## [TAREFAS PROPOSTAS]
1. Transcreva literalmente a parte do texto sobre a espionagem do Catar que vai de "A reportagem revela" a "Australiana de Futebol.".
2. Responda às perguntas abaixo com base no texto sobre a espionagem do Catar:
(a) Qual teria sido o gasto da iniciativa, em dólares?
(b) Que empresa foi contratada para liderar a espionagem?
(c) Segundo a SRF, quantas pessoas foram monitoradas ilegalmente?
3. Prossiga a redação do texto sobre a espionagem do Catar a partir da última frase apresentada.

## [TRECHO FORNECIDO]
§ §

Segundo a emissora suíça SRF Investigativ, o Catar montou uma operação global de espionagem para coletar informações e destruir a reputação de dirigentes de futebol que fossem contrários à candidatura do país como sede da Copa do Mundo de 2022. A iniciativa teria gerado gastos de US$ 387 milhões (R$ 1,982 bilhão).
A investigação jornalística mostra que o governo do Catar teria contratado ex-agentes da CIA (Agência Central de Inteligência, na sigla em inglês) e hackers da Índia para a coleta de informações. A rede de espionagem foi formada após a concessão ao país do direito de sediar a Copa de 2022 e foi uma tentativa de contornar as críticas à vitória catariana.
A empresa Global Risk Advisors (GRA), dos Estados Unidos, composta por ex-membros da CIA, foi contratada para liderar a espionagem. O fundador da empresa, Kevin Chalker, por exemplo, foi agente da CIA.
“A GRA propõe um plano estratégico para devolver o Catar a uma posição de poder e influência, e deter proativamente possíveis ataques”, afirmou um documento de apresentação da GRA revelado na investigação da SRF.
A emissora suíça informou que “as vítimas estavam à mercê dos agentes que as espionavam. Suas contas de e-mail, computadores, telefones, amigos e até familiares se tornaram alvos dos guerreiros das sombras do Catar”.
Monitoramento
A investigação mostra que a Suíça foi fundamental para a operação de inteligência do Catar. Segundo a SRF, “Chalker, a mando do Catar, viajou a Zurique com o objetivo de grampear os quartos de hotel de membros do Comitê Executivo [da Fifa] e de jornalistas”.
A reportagem revela três dirigentes que foram espionados: Theo Zwanziger, ex-presidente da Federação Alemã; Sunil Gulati, ex-mandatário da Federação dos Estados Unidos e que liderou a candidatura do país para 2022; e Peter Hargitay, conselheiro de Joseph Blatter (ex-presidente da Fifa). De acordo com a SRF, um total de 30 pessoas foram monitoradas ilegalmente.
Executivo de relações públicas, Hargitay trabalhou na candidatura da Inglaterra como sede da Copa de 2018 (perdeu para a Rússia) e foi consultor da Austrália na candidatura para abrigar o Mundial de 2022. Hargitay era amigo próximo do bilionário Frank Lowy, então presidente da Federação Australiana de Futebol.

§ §

Entradas sobre a localização dos itens:
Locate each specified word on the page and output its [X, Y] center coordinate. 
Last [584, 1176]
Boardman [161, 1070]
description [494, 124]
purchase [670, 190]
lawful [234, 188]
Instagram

§ §

## [RESPOSTAS]
1.
A reportagem revela três dirigentes que foram espionados: Theo Zwanziger, ex-presidente da Federação Alemã; Sunil Gulati, ex-mandatário da Federação dos Estados Unidos e que liderou a candidatura do país para 2022; e Peter Hargitay, conselheiro de Joseph Blatter (ex-presidente da Fifa). De acordo com a SRF, um total de 30 pessoas foram monitoradas ilegalmente.
Executivo de relações públicas, Hargitay trabalhou na candidatura da Inglaterra como sede da Copa de 2018 (perdeu para a Rússia) e foi consultor da Austrália na candidatura para abrigar o Mundial de 2022. Hargitay era amigo próximo do bilionário Frank Lowy, então presidente da Federação Australiana de Futebol.

2.
(a) US$ 387 milhões.
(b) A Global Risk Advisors (GRA), dos Estados Unidos.
(c) 30 pessoas.

3.
Alvo alemão
Apenas para espionar o alemão Zwanziger, a candidatura do Catar teria investido US$ 10 milhões, atuando inclusive para influenciar a família do executivo de que uma Copa do Mundo no Catar seria boa para o planeta. Zwanziger, que na época também fazia parte do Comitê Executivo da Fifa, era um crítico feroz à candidatura catariana.
“Houve várias pessoas que me orientaram nessa direção. Claro, isso era do interesse do Catar, para provocar precisamente essa mudança de pensamento. O que eles subestimaram, no entanto, é que eu não desisti da minha opinião durante o processo [de escolha da sede]”, contou o dirigente.
“Essa eleição [do Catar como sede da Copa do Mundo] foi, como disse uma vez, um ‘câncer do futebol mundial’. De lá vieram muitas correntes que prejudicaram o esporte. Ainda hoje tenho essa opinião”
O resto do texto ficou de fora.